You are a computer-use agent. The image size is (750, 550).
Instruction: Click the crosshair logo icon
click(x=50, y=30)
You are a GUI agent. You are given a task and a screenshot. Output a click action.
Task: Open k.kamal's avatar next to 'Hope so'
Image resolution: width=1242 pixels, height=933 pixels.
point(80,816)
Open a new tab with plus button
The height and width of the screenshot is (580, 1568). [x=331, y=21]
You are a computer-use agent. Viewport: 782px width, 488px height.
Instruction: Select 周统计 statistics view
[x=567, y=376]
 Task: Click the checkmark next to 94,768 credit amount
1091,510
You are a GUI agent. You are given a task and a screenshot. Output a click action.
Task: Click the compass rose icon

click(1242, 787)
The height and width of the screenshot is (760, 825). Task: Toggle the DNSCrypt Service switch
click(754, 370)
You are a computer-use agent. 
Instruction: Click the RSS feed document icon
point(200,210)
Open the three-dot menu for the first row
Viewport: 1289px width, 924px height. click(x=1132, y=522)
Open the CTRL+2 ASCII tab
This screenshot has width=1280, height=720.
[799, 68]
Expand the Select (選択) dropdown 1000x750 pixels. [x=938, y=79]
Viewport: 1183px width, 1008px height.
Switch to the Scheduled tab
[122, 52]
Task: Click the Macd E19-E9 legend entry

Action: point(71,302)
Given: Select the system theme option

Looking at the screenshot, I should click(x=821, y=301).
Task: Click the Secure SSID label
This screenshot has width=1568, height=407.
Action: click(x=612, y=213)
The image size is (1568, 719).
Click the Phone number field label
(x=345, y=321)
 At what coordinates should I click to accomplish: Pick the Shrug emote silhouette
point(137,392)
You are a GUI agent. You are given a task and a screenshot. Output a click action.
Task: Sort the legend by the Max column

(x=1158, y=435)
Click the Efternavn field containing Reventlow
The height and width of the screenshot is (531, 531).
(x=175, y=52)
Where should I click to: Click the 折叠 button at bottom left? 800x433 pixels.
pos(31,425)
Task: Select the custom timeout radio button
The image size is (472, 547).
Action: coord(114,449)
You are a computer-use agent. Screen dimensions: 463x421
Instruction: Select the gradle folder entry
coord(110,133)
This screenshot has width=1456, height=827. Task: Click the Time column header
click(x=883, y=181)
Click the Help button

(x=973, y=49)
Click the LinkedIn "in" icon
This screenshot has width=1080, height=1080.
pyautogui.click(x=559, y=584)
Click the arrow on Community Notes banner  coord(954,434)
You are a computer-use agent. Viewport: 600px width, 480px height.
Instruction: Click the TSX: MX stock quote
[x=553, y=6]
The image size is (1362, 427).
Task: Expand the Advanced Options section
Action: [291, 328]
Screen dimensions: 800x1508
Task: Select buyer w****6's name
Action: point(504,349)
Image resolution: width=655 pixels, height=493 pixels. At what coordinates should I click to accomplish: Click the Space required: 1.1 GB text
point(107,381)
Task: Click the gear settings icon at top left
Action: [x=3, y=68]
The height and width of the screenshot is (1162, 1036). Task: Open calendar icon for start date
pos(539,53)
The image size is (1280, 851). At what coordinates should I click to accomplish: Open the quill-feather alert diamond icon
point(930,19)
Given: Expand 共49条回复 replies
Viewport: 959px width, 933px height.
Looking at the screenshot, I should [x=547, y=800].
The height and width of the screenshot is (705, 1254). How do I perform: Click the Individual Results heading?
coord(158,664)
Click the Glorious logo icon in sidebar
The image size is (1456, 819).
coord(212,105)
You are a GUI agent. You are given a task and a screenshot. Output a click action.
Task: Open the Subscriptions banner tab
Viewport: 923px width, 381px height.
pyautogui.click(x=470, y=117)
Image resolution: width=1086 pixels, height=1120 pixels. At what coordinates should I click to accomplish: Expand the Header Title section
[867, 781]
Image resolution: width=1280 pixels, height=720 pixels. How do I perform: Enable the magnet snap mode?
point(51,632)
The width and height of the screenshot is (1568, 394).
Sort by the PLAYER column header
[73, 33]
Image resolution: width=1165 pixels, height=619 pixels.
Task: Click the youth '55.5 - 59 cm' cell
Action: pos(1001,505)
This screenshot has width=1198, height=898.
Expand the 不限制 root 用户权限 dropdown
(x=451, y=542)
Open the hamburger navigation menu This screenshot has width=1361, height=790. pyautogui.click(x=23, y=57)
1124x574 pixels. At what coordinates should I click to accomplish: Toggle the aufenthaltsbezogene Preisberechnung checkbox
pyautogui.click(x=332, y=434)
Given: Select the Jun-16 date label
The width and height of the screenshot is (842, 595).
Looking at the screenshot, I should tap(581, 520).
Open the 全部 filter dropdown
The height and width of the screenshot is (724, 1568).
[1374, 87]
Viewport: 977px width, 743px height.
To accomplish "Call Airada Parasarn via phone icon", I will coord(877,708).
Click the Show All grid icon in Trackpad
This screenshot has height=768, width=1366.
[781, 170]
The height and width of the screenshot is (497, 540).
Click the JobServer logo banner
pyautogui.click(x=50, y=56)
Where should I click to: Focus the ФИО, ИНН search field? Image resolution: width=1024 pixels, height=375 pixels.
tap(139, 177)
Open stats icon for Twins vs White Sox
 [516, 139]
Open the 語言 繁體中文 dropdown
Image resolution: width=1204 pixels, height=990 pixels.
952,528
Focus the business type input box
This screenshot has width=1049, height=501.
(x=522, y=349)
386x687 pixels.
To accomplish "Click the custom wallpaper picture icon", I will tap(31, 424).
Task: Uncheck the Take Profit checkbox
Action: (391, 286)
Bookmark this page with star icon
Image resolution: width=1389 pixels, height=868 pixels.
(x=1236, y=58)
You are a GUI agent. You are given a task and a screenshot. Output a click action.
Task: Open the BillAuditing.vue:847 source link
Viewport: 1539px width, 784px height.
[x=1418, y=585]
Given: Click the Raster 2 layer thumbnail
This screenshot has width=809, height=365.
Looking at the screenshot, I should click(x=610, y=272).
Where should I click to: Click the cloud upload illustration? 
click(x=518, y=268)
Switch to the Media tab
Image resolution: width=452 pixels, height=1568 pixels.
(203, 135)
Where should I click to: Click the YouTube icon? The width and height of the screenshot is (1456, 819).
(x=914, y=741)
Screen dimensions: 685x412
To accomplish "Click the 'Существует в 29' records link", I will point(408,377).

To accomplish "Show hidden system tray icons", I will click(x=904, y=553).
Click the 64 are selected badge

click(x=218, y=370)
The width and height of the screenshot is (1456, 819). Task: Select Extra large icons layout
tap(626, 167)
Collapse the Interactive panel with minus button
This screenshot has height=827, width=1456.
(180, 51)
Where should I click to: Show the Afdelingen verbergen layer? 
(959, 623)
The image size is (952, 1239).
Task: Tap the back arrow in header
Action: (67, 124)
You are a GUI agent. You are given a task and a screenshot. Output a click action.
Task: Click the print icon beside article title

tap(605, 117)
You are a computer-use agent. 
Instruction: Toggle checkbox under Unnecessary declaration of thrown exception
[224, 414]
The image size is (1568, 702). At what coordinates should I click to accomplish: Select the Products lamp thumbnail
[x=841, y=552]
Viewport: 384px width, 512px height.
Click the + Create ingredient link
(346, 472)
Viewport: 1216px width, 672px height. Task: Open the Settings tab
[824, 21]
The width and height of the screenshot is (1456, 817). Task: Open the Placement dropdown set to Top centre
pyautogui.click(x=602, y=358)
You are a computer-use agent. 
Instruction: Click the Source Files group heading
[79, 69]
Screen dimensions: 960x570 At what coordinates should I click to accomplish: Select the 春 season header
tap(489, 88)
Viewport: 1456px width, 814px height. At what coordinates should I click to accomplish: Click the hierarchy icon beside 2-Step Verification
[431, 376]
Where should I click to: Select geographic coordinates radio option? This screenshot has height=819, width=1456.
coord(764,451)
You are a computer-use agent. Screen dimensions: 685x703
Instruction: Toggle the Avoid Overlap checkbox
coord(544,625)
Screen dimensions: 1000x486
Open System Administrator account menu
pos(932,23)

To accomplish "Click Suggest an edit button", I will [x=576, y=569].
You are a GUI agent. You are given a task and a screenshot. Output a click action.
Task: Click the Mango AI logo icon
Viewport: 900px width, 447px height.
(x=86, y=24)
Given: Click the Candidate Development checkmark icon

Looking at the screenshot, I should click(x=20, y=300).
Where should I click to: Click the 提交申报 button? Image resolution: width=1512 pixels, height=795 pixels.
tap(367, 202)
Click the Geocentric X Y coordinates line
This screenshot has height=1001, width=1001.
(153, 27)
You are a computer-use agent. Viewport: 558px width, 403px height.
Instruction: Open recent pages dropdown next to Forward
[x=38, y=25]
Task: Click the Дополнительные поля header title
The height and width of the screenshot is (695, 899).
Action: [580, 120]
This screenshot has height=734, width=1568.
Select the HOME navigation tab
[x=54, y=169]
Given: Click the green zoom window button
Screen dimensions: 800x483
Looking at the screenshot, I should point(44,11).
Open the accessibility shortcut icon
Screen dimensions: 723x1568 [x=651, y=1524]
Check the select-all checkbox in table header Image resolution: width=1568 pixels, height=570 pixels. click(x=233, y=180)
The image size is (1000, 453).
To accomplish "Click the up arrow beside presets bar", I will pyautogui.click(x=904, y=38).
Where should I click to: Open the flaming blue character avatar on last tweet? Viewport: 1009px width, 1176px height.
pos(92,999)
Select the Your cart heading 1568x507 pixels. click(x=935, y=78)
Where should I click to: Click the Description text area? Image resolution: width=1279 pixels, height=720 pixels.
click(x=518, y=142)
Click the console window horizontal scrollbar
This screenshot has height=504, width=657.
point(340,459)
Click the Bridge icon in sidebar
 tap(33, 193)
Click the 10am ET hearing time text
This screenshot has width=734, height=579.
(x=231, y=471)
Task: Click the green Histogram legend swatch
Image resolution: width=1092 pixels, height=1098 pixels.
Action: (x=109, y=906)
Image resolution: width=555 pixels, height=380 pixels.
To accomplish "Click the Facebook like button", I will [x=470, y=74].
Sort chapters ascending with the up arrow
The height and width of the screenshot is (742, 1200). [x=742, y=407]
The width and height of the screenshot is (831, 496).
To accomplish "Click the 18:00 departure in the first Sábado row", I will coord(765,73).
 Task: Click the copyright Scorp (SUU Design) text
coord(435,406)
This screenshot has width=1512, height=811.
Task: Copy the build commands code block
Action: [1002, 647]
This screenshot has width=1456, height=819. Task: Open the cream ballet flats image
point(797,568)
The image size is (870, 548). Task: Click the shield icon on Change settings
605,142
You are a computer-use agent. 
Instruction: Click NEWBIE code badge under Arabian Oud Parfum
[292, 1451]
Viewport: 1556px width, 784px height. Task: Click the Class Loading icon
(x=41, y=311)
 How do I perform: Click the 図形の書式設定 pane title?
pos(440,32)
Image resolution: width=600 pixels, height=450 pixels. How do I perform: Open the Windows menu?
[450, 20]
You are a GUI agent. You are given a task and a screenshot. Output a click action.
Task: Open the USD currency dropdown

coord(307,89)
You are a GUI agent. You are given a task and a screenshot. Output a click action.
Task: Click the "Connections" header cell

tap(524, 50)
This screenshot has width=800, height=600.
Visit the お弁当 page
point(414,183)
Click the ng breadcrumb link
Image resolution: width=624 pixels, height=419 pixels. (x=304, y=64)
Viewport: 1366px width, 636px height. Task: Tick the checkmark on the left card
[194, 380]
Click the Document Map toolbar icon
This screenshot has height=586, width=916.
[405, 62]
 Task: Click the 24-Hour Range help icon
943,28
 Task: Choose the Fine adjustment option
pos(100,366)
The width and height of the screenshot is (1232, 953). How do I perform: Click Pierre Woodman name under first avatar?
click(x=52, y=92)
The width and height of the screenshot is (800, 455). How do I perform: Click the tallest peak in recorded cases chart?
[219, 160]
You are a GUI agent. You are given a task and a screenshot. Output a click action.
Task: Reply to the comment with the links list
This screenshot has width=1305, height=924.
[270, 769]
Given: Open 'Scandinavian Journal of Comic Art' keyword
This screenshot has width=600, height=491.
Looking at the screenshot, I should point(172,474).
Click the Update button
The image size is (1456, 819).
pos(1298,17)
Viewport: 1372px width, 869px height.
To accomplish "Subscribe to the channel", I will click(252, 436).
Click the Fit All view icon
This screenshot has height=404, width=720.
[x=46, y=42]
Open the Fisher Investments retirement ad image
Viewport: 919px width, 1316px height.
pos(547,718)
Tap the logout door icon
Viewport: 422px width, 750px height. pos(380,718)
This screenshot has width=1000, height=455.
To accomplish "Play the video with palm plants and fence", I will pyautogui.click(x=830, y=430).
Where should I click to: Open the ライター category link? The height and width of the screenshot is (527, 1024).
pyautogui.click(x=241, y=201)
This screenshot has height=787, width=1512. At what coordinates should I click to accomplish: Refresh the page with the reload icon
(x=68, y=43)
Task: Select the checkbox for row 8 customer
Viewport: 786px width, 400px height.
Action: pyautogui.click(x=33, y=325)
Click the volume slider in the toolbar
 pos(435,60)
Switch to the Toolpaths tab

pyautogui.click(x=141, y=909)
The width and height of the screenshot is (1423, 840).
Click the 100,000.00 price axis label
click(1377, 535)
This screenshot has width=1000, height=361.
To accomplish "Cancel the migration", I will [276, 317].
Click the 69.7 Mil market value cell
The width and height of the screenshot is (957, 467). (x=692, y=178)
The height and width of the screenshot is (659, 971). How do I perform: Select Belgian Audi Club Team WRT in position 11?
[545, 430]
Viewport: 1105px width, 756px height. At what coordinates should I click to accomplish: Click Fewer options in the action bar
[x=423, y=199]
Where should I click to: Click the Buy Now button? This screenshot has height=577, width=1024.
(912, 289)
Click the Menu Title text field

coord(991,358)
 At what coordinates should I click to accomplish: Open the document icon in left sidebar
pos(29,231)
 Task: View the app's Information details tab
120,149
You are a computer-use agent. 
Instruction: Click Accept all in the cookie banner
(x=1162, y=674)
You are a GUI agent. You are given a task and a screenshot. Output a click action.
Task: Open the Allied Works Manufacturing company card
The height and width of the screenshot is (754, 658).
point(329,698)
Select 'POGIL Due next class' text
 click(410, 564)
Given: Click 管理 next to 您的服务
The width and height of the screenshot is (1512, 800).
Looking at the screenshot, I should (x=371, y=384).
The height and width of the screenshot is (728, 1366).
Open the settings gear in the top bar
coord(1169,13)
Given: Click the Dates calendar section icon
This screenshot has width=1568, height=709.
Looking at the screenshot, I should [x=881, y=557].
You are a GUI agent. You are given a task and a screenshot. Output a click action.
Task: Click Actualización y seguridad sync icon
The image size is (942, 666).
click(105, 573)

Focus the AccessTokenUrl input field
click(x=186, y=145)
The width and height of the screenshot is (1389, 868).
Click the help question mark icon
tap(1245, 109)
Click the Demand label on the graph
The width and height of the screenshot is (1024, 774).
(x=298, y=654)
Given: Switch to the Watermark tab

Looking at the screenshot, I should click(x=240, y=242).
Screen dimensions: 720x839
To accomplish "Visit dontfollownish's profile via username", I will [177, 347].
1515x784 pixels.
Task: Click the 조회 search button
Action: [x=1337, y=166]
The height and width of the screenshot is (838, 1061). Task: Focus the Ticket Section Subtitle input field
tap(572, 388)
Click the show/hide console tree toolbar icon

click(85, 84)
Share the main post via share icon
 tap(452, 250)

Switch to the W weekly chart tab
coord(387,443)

***

§ Task description
Reproduce only the stretch of the records from the line containing "Open the accessibility shortcut icon" through the line containing "Select the Your", substituting "profile picture" for "avatar" and leaving everything else unchanged.

§ Task result
Open the accessibility shortcut icon
Screen dimensions: 723x1568 [x=651, y=1524]
Check the select-all checkbox in table header Image resolution: width=1568 pixels, height=570 pixels. click(x=233, y=180)
The image size is (1000, 453).
To accomplish "Click the up arrow beside presets bar", I will pyautogui.click(x=904, y=38).
Where should I click to: Open the flaming blue character profile picture on last tweet? Viewport: 1009px width, 1176px height.
pos(92,999)
Select the Your cart heading 1568x507 pixels. click(x=935, y=78)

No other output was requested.